Sofrimento

[Cartas de Anne Dutton Sobre Temas Espirituais • Suffering]

Meu querido irmão,

O atual estado é de tribulação para todo o povo de Deus. Problemas de vários tipos, interiores e exteriores, como ondas do mar, vêm em grande escala, como se um puxasse o outro. Mas ainda assim, embora no mundo temos e teremos problemas, como nosso Senhor disse, quão grande é a paz que temos nEle! Um porto tranquilo em meio à aflição! E em todo tempo, bendito seja o Seu nome, o “Senhor dos ventos e das ondas” tem o prazer de conceder uma agradável calma, por Sua palavra de comando, “Paz, aquiete-se!” Oh, que pela sabedoria da fé e da oração, nós possamos nos preparar nos tempos calmos para uma tempestade!
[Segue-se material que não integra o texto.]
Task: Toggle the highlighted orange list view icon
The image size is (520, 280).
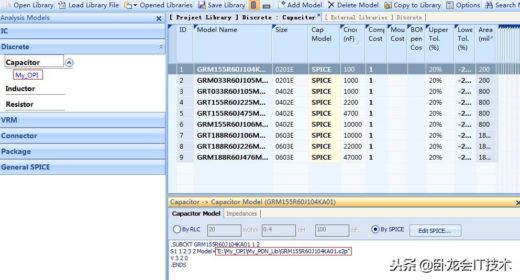Action: click(x=254, y=5)
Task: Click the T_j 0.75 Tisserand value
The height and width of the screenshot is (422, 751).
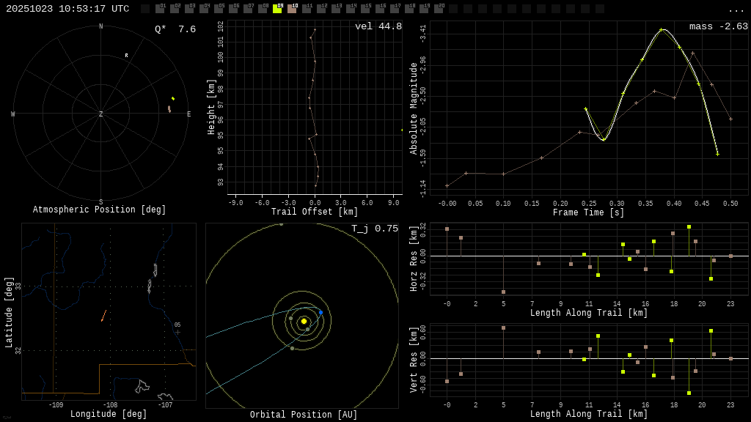Action: click(375, 229)
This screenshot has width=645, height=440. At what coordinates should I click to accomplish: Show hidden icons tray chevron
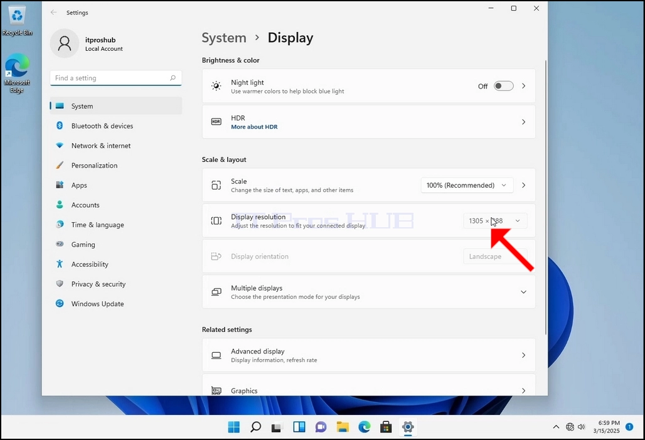[x=556, y=427]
“Levantai-vos, e ide-vos, porque este não é lugar de descanso; por causa da imundícia que traz destruição, sim, destruição enorme” (Miquéias 2:10). O pecado entrou e tristezas devem ser esperadas pelas presentes corrupções, as tentações de Satanás, armadilhas do mundo, dispensações das trevas, a face de Deus ser ocultada, a negação aparente de nossas orações, e do atraso das misericórdias prometidas; várias aflições na alma, no corpo, na reputação, nas circunstâncias, nas relações e amigos, em obras feitas para Deus, na Igreja e no mundo. Estas coisas devem ser esperadas de Deus, dos homens, dos amigos, dos inimigos, ao longo de nossa vida mortal, até, finalmente, a própria morte, em nossa passagem por este mundo para a terra de Emanuel.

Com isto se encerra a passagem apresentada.